We have applied to SEBI for a Category II Alternative Investment Fund registration to launch a new Private Equity Fund, JM Financial India Fund II.  A new acquisition by JM Financial Products Limited of 24.50% equity shares in India Home Loan Limited (a company in the affordable housing finance segment) was announced on October 20, 2016.  JM Financial Products Limited intends to transfer this investment to JM Financial India Fund II when raised and the transfer will be done after factoring the carrying cost for the period it remains in the books of JM Financial Products Limited.

Awards

  • JM Financial Services has been recognized by BSE Ltd., amongst the Top Performers in Primary Market Segment (IPO / FPO Bids members).
  • JM Financial Services has been recognized by BSE Ltd., amongst the Top Performers in Sovereign Gold Bonds.

-ends-

The unaudited financial results are attached.

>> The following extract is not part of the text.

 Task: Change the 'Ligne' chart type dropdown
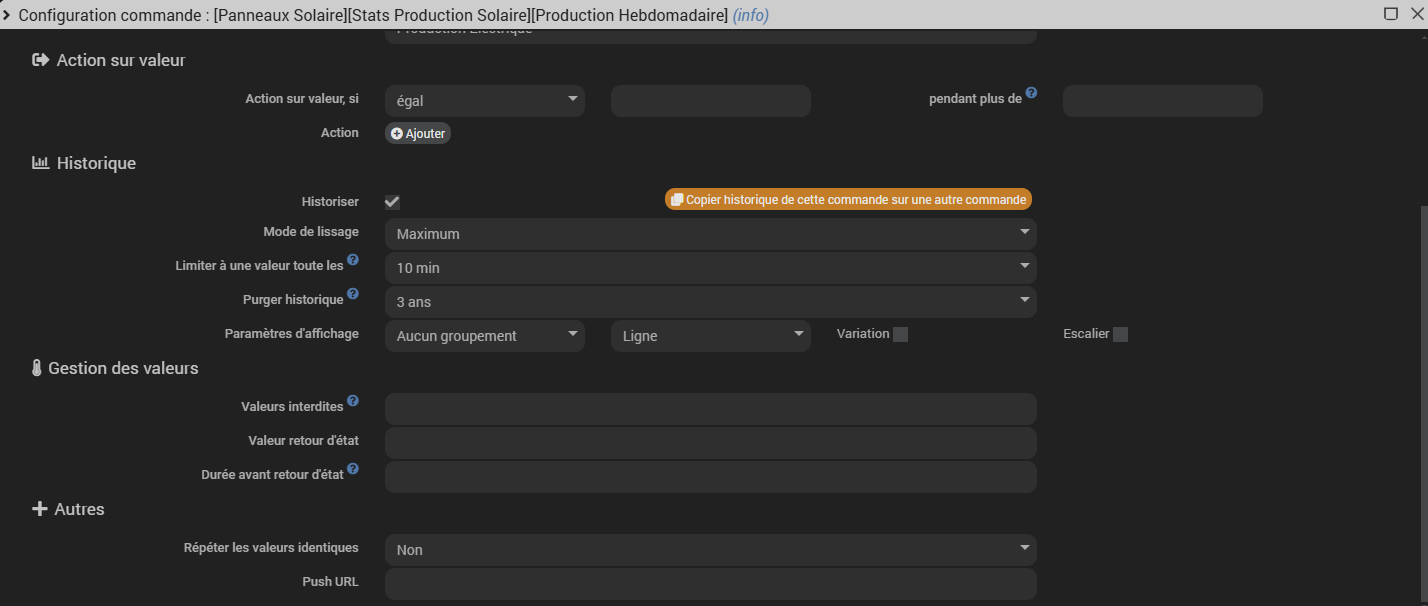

Both, the press release and unaudited financial results are available on our website www.jmfl.com

 

About JM Financial

JM Financial is an integrated financial services group offering a wide range of capital market services to its corporate and individual clients. The Group’s businesses include investment banking, institutional equity sales, trading, research and broking, private and corporate wealth management, equity broking, portfolio management, asset management, commodity broking, fixed income broking, non-banking finance products, private equity and asset reconstruction.  For more information, log on to www.jmfl.com or contact:

 

Manali Pilankar

Corporate Communications

Tel.: +91 22 6630 3475

Email: manali.pilankar@jmfl.com

 

Manish Sheth

Group Chief Financial Officer

Tel.: +91 22 6630 3460

Email: manish.sheth@jmfl.com

 

Karishma Mehta

Investor Relations

Tel.: +91 22 6630 3585

Email: investor.relations@jmfl.com

 

Forward - Looking statements

This press release (‘document’) containing JM Financial Group’s activities, projections and expectations for the future, may contain certain forward-looking statements based upon the information currently available with the Company or any of its subsidiaries and associate companies. The financial results in future may vary from the forward-looking statements contained in this document due to uncertainties and unforeseen events that may impact the businesses of the JM Financial Group. The Company assumes no responsibility to publicly amend, modify or revise any forward-looking statements, on the basis of any subsequent developments, information or events.

 

This document is for information purposes only and any action taken by any person on the basis of the information contained herein is that person’s responsibility alone and neither JM Financial Group nor any of their directors or employees will be liable in any manner for the consequences of such actions.